> _Problem details_: For this exercise, output the line containing "The image size is (1400, 800)." and all lines after it to the end of the records, exactly, with no other content.

> _Raw data_:

..............................

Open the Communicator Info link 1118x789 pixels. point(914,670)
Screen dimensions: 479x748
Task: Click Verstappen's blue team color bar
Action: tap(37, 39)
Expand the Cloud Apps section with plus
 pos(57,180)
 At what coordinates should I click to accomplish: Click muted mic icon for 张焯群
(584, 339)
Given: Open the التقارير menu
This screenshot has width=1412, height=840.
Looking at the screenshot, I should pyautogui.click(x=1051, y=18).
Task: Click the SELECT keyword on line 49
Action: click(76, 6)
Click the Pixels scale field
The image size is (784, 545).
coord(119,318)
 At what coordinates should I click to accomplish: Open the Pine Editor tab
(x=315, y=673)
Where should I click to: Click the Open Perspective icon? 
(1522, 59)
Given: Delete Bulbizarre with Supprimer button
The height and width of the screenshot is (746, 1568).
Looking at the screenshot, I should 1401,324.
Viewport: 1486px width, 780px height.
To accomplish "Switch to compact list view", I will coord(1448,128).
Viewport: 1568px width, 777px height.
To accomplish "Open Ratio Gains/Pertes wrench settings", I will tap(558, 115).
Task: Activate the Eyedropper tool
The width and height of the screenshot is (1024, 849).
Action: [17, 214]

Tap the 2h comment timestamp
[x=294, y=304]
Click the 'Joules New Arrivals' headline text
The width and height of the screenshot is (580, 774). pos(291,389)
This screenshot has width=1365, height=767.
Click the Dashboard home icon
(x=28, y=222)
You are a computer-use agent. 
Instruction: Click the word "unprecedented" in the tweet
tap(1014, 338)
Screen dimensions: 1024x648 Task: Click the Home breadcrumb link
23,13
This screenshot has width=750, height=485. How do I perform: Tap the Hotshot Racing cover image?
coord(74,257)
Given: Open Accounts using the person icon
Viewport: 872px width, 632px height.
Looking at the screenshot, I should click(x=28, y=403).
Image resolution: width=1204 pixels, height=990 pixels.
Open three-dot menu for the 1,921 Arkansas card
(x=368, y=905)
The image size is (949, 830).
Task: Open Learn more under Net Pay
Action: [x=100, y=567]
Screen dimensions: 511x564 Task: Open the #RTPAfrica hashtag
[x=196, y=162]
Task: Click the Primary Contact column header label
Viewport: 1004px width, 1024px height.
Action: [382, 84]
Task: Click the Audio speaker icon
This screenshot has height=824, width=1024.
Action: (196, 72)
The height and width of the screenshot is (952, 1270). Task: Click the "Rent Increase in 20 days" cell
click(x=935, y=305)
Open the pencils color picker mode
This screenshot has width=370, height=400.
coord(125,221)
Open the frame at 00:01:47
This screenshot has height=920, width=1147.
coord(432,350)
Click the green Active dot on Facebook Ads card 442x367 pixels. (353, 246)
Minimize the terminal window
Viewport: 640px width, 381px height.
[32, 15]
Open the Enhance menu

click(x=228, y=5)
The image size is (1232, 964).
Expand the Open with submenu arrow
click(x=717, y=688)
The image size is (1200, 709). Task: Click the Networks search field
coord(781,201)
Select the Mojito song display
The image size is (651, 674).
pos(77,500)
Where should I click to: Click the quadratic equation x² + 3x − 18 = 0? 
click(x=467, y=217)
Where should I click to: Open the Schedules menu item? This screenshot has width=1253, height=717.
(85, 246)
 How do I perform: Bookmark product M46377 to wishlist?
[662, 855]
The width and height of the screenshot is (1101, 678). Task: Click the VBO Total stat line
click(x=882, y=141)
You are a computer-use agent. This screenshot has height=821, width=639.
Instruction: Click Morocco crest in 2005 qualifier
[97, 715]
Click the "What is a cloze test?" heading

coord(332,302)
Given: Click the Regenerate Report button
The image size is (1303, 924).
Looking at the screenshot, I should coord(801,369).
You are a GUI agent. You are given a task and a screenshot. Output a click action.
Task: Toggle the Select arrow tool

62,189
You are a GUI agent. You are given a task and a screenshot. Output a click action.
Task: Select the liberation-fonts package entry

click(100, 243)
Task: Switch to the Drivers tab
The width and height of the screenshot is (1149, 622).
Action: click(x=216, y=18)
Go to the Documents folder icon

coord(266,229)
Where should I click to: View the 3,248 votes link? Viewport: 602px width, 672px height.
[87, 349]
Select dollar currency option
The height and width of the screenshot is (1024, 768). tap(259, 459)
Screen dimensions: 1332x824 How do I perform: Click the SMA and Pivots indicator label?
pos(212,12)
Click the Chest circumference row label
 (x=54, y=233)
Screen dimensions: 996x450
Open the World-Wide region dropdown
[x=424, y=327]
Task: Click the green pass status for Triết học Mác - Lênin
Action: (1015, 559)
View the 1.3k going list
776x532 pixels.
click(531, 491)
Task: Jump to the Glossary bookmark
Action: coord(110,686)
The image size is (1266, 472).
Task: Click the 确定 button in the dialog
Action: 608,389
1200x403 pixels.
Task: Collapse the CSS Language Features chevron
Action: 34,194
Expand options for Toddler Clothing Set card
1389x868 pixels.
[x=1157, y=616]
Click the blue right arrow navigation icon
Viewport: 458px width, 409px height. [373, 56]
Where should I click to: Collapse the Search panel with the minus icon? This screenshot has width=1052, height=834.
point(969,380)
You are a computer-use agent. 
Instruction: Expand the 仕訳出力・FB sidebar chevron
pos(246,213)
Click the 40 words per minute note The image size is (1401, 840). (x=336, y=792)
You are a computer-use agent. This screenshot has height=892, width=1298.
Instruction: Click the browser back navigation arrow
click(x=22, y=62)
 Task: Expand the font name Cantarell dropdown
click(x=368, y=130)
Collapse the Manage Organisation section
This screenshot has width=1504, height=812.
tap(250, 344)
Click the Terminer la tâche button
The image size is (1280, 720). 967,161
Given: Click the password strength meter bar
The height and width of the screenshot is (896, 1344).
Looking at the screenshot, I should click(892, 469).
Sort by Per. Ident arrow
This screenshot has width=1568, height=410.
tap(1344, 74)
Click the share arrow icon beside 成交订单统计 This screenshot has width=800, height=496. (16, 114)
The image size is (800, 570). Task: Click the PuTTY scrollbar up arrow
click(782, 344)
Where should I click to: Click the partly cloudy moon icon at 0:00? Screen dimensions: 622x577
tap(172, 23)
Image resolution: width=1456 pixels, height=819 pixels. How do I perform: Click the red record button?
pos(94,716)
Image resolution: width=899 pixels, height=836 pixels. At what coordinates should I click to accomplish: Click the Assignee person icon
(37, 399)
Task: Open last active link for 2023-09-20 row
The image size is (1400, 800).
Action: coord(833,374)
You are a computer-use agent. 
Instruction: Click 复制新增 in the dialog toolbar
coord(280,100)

..............................

> _Output for this exercise_:
The image size is (1400, 800).
Action: coord(833,374)
You are a computer-use agent. 
Instruction: Click 复制新增 in the dialog toolbar
coord(280,100)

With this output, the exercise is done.